*TEXT SEGMENT:*
________
Next, eliminate colon toxicity by using natural agents such as psyllium, and caprylic acid. Using a psyllium mixture once or twice daily and adding caprylic acid every fourth week for five consecutive days will clean out a colon and keep candida in check.

ALTERNATIVE THERAPIES

Candida interferes with absorption of vitamins and minerals and the candida diet limits food one can eat. Therefore, it is common for candida patients to have vitamin and mineral deficiencies. It is recommended to take hypoallergenic, yeast-free nutritional supplements to provide your body with essential micronutrients and to boost immunity.

  • Vitamin C (500 to 1,000 mg per day), vitamin E (200 to 400 IU per day), and selenium (200mcg per day) are anti-inflammatory.
  • Essential fatty acids: anti-inflammatory, a mix of omega-6 (evening primrose) and omega-3 (flaxseed) may be the best (2tbsp. oil per day or 1,000 to 1,500 mg twice a day).
  • Biotin (300mcg) inhibits a form of candida that is the most irritating to membranes.
  • B-complex: B1 (50 to 100 mg), B2 (50mg), B3 (25mg); B5 (100mg); B6 (50 to 100mg), B12 (100 to 1,000mg), folate (400mcg per day).
  • Calcium (1,000 to 1,500 mg per day) to correct deficiency often found in people with yeast infections, and magnesium (750 to 1,000 mg per day) to balance calcium intake.
  • Lactobacillus acidophilus (2 to 5 million organisms three times per day) to help restore normal balance of bowel and mucous membranes.
  • Caprylic acid (1 gram with meals in a time-release form) is an antifungal fatty acid.
  • Restore normal digestive secretions through the use of supplemental hydrochloric acid, pancreatic enzymes, and substances which promote bile flow such as choline and methionine and /or cysteine.
  • Water- soluble fiber sources such as guar gum, psyllium seed, or pectin promote elimination of toxins. Dosage is 3 to 5 gm at bedtime.
Herbal support

Herbs are generally a safe way to strengthen and tone the body’s systems. As with any therapy, it is important to ascertain a diagnosis before pursuing treatment. Berberine- containing plants such as Goldenseal have shown antibiotic activity against fungi, including Candida albicans. Diarrhea is a common symptom in patients with chronic candidiasis. Berberine has shown remarkable antidiarrheal activity. Adult dosage recommendations for berberine would be 25 to 50mg three times daily. Berberine-containing plants are not recommended for use during pregnancy and higher dosages may interfere with B vitamin metabolism.
________
*GIVEN DATA:*

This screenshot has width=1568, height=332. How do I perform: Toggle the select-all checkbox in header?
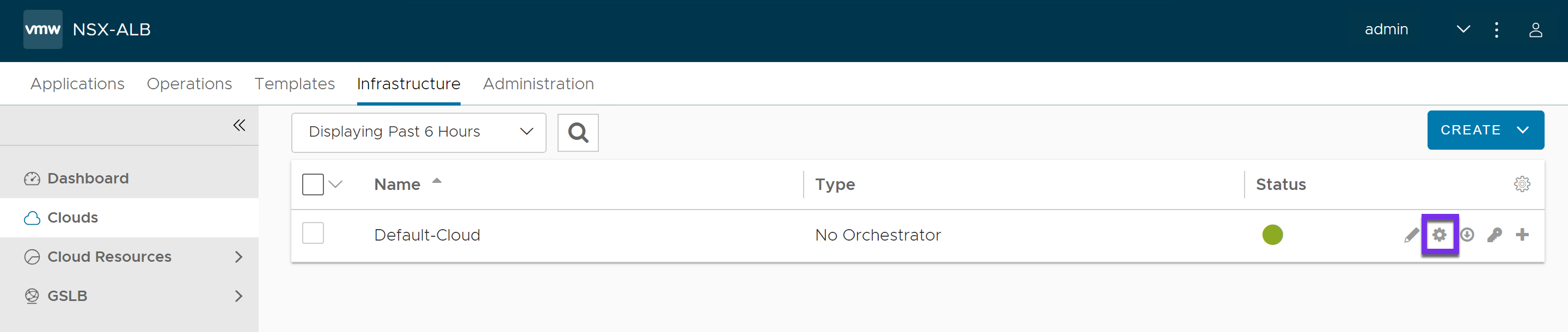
________
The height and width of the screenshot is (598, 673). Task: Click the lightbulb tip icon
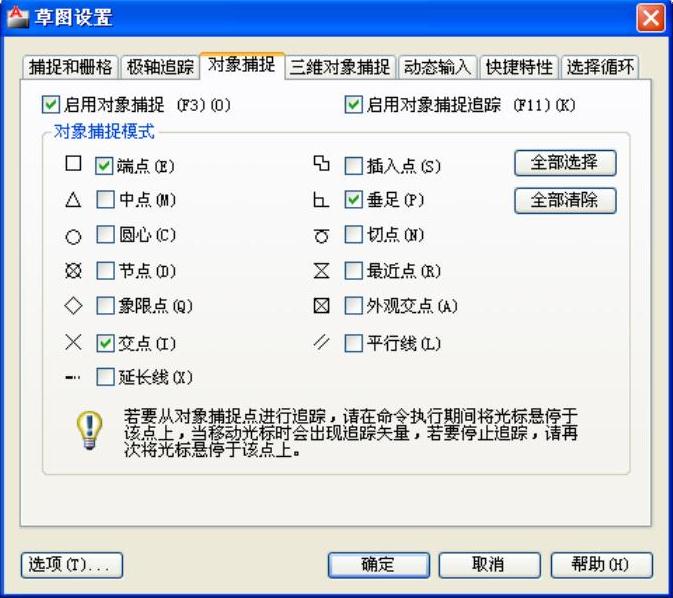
________
Please continue the text on candida treatment from its final sentence, keeping its style, and ignore the entries.

*RESULT OF THIS EXERCISE:*
Garlic has demonstrated significant antifungal activity. Recommended daily dose is a total allicin potential of 4,000 mcg. This amount is equal to approximately on clove (four grams) of fresh garlic.

Volatile oils from oregano, thyme, peppermint, and rosemary are powerful antifungal agents. Since volatile oils are quickly absorbed and are associated with inducing heartburn, enteric- coating is recommended to ensure delivery to small and large intestine. An effective dosage for an enteric-coated volatile oil preparation is 0.2 to 0.4 ml twice daily between meals.

Silymarin, milk thistle, exerts tremendous affect on protecting the liver from damage as well as enhancing detoxification processes. The standard dosage for silymarin is 70 to 210 mg three times daily.

RESTORING PROPER IMUNE FUNCTION

Restoring proper immune function is one of the key goals in the treatment of chronic candidiasis. There really isn’t a magic bullet which can immediately accomplish this. Instead, a comprehensive approach involving lifestyle, stress management, exercise, diet, nutritional supplementation, use of herbs, and maintenance of good hygiene is key to successful elimination of chronic candidiasis.